Could Stephen, so knowledgeable in the history of Israel, though thought to have been a Greek, actually have been an Israelite – just as Achior, so knowledgeable in the history of Israel, but thought to have been an Ammonite, was most certainly an Israelite?

Having a non-Jewish name, like “Stephen” (Greek), does not necessitate that one was not Jewish (or Israelite). Acts 18:2, for instance, introduces “a Jew named Aquila” (Latin for “eagle”). Stephen is never explicitly called a Greek, and, of the wise seven amongst whom he is listed, only “Nicolas from Antioch” is said to have been “a convert to Judaism” (6:5).

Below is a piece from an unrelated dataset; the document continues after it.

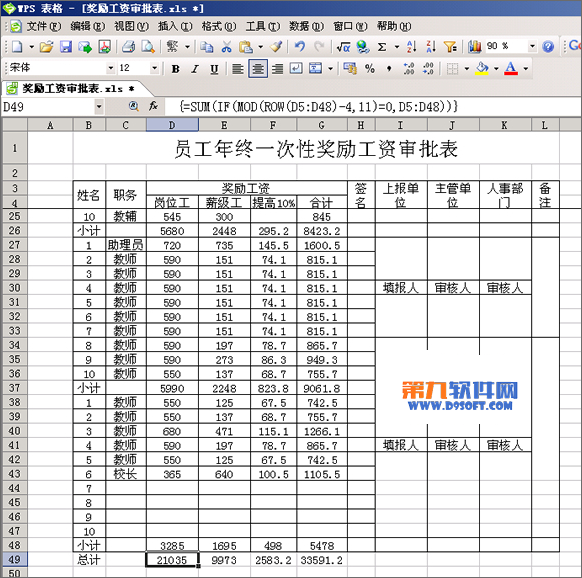The width and height of the screenshot is (582, 578).
Task: Select column G header
Action: click(x=322, y=125)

Our tentative thought is that Stephen was the Nathanael of whom Jesus had said (John 1:47): ‘Here truly is an Israelite in whom there is no deceit’. That Stephen was a true Israelite who recounted before the Sanhedrin both the history and the meaning of Israel.

Again, “Jesus said [to Nathanael], ‘You believe because I told you I saw you under the fig tree. You will see greater things than that’. He then added, ‘Very truly I tell you, you will see heaven open, and the angels of God ascending and descending on the Son of Man’.” (vv. 50-51). And so it happened (Acts 7:55-56): “But Stephen, full of the Holy Spirit, looked up to heaven and saw the glory of God, and Jesus standing at the right hand of God. ‘Look’, he said, ‘I see heaven open and the Son of Man standing at the right hand of God’.”